To mitigate intrusive thoughts that seemingly pop up out of nowhere, Duffy recommends scheduling in time do to just that: worry. Yep, she recommends you actually pencil in time to work through all of these thoughts lurking in the back of your mind and waiting for a moment in the spotlight.
“It often happens when I’m going to bed,” says Duffy. “I have a pad of [paper] next to my bed now, and I’ll just write down what I’m thinking about. And I’ll say, ‘I’m going to come back and think about this the next morning.'” See, your brain naturally sends you mental pings when tasks are left unfinished, so rather than trying to ignore those feelings, writing them down can help you feel more at ease—even if you don’t necessarily have any answers.

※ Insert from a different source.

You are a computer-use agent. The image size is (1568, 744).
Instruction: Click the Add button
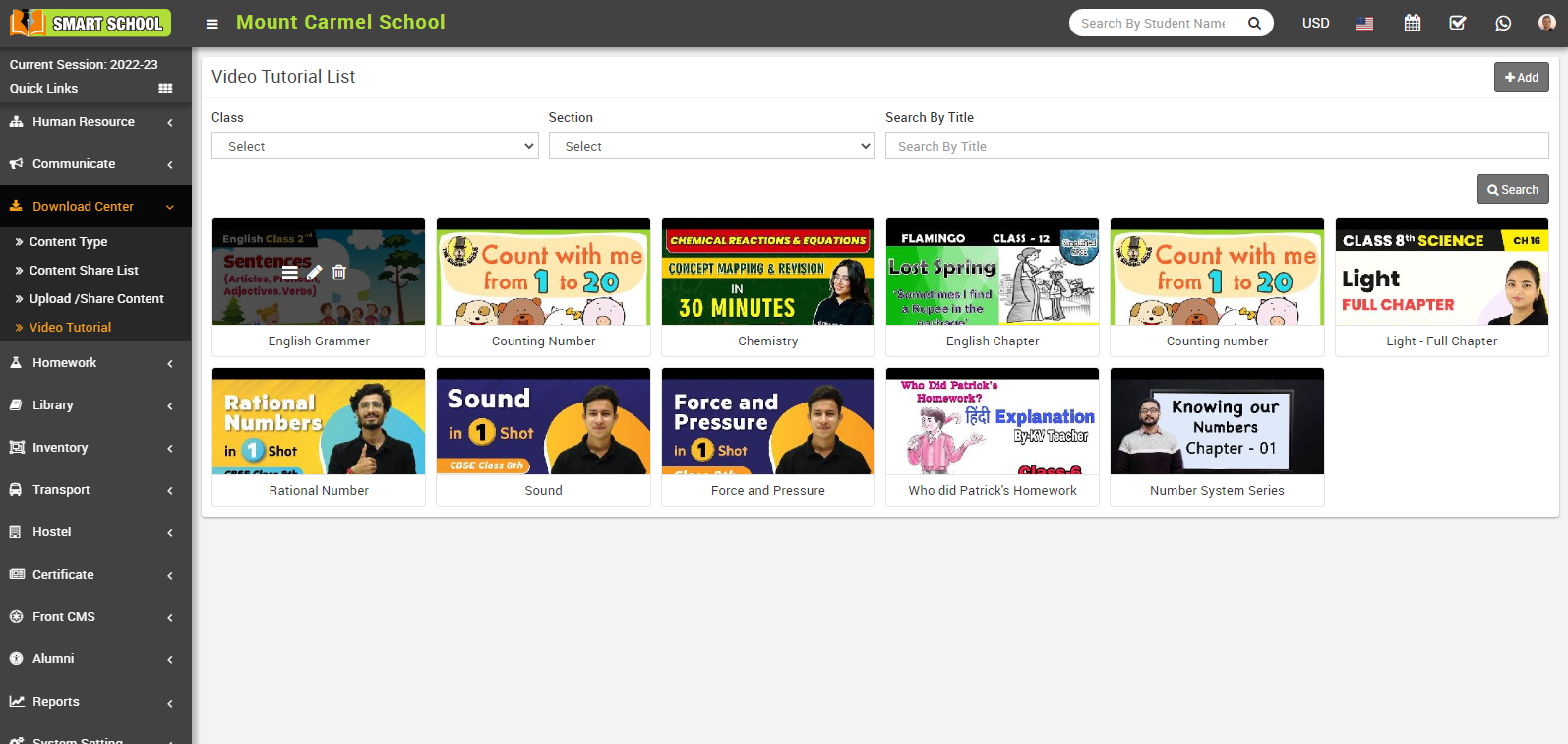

And more often than not, Duffy’s nighttime worries don’t feel nearly as intense the next day.
Clinical psychologist Chloe Carmichael, Ph.D., even recommends creating an actual calendar event for your worry time. “For some people, it recurs every day for 10 minutes, for some people it’s an hour, once a week, whatever [works] best,” she explains on another episode of the mindbodygreen podcast. “And then when those feelings pop up, you just deposit them into the event details, and you give them their undivided attention when the time arrives.”
If you find intrusive thoughts popping up more than once or twice a day, the latter technique may be helpful in order to keep all of them in one place. This way, you can come back to them in one sitting and release any further worry of forgetting to think through a certain topic. What’s more, you’ll be able to focus on your daily tasks and conversations knowing that you’ll have time to address nervous thoughts later on.